Data records Block Start
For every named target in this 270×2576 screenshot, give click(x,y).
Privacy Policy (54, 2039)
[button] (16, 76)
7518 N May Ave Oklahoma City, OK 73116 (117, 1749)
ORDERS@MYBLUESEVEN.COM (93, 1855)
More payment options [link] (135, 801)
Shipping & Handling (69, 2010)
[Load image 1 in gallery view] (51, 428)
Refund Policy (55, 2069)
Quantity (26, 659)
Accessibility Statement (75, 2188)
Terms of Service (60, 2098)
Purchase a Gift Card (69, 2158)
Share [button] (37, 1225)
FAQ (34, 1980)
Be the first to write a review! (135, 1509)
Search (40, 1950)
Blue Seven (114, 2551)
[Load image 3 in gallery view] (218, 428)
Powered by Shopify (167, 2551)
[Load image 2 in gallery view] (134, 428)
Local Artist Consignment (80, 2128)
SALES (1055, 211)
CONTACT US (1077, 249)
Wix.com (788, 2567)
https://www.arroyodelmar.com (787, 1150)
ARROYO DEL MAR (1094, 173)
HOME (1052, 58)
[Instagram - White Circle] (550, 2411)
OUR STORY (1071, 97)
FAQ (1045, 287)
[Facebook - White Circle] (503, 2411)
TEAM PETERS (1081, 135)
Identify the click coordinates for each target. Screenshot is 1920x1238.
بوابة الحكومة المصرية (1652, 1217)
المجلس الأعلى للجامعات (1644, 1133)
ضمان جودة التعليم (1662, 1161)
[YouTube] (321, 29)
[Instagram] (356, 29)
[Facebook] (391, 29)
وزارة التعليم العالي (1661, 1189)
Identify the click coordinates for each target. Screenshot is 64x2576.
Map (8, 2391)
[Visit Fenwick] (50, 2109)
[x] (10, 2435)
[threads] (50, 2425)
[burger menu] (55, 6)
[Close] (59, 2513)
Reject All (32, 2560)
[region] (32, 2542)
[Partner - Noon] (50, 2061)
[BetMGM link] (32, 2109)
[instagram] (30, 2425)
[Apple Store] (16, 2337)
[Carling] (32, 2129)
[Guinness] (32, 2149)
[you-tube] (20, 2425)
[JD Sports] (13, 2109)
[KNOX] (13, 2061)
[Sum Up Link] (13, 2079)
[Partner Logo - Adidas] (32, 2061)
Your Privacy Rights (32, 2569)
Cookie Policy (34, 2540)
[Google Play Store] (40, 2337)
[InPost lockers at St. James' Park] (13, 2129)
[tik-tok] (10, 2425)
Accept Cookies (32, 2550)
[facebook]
Data records Block End
■ Work instruction ■
Please give the listing above once more, word for word.

■ Written solution ■
For every named target in this 270×2576 screenshot, give click(x,y).
Privacy Policy (54, 2039)
[button] (16, 76)
7518 N May Ave Oklahoma City, OK 73116 (117, 1749)
ORDERS@MYBLUESEVEN.COM (93, 1855)
More payment options [link] (135, 801)
Shipping & Handling (69, 2010)
[Load image 1 in gallery view] (51, 428)
Refund Policy (55, 2069)
Quantity (26, 659)
Accessibility Statement (75, 2188)
Terms of Service (60, 2098)
Purchase a Gift Card (69, 2158)
Share [button] (37, 1225)
FAQ (34, 1980)
Be the first to write a review! (135, 1509)
Search (40, 1950)
Blue Seven (114, 2551)
[Load image 3 in gallery view] (218, 428)
Powered by Shopify (167, 2551)
[Load image 2 in gallery view] (134, 428)
Local Artist Consignment (80, 2128)
SALES (1055, 211)
CONTACT US (1077, 249)
Wix.com (788, 2567)
https://www.arroyodelmar.com (787, 1150)
ARROYO DEL MAR (1094, 173)
HOME (1052, 58)
[Instagram - White Circle] (550, 2411)
OUR STORY (1071, 97)
FAQ (1045, 287)
[Facebook - White Circle] (503, 2411)
TEAM PETERS (1081, 135)
Identify the click coordinates for each target. Screenshot is 1920x1238.
بوابة الحكومة المصرية (1652, 1217)
المجلس الأعلى للجامعات (1644, 1133)
ضمان جودة التعليم (1662, 1161)
[YouTube] (321, 29)
[Instagram] (356, 29)
[Facebook] (391, 29)
وزارة التعليم العالي (1661, 1189)
Identify the click coordinates for each target. Screenshot is 64x2576.
Map (8, 2391)
[Visit Fenwick] (50, 2109)
[x] (10, 2435)
[threads] (50, 2425)
[burger menu] (55, 6)
[Close] (59, 2513)
Reject All (32, 2560)
[region] (32, 2542)
[Partner - Noon] (50, 2061)
[BetMGM link] (32, 2109)
[instagram] (30, 2425)
[Apple Store] (16, 2337)
[Carling] (32, 2129)
[Guinness] (32, 2149)
[you-tube] (20, 2425)
[JD Sports] (13, 2109)
[KNOX] (13, 2061)
[Sum Up Link] (13, 2079)
[Partner Logo - Adidas] (32, 2061)
Your Privacy Rights (32, 2569)
Cookie Policy (34, 2540)
[Google Play Store] (40, 2337)
[InPost lockers at St. James' Park] (13, 2129)
[tik-tok] (10, 2425)
Accept Cookies (32, 2550)
[facebook]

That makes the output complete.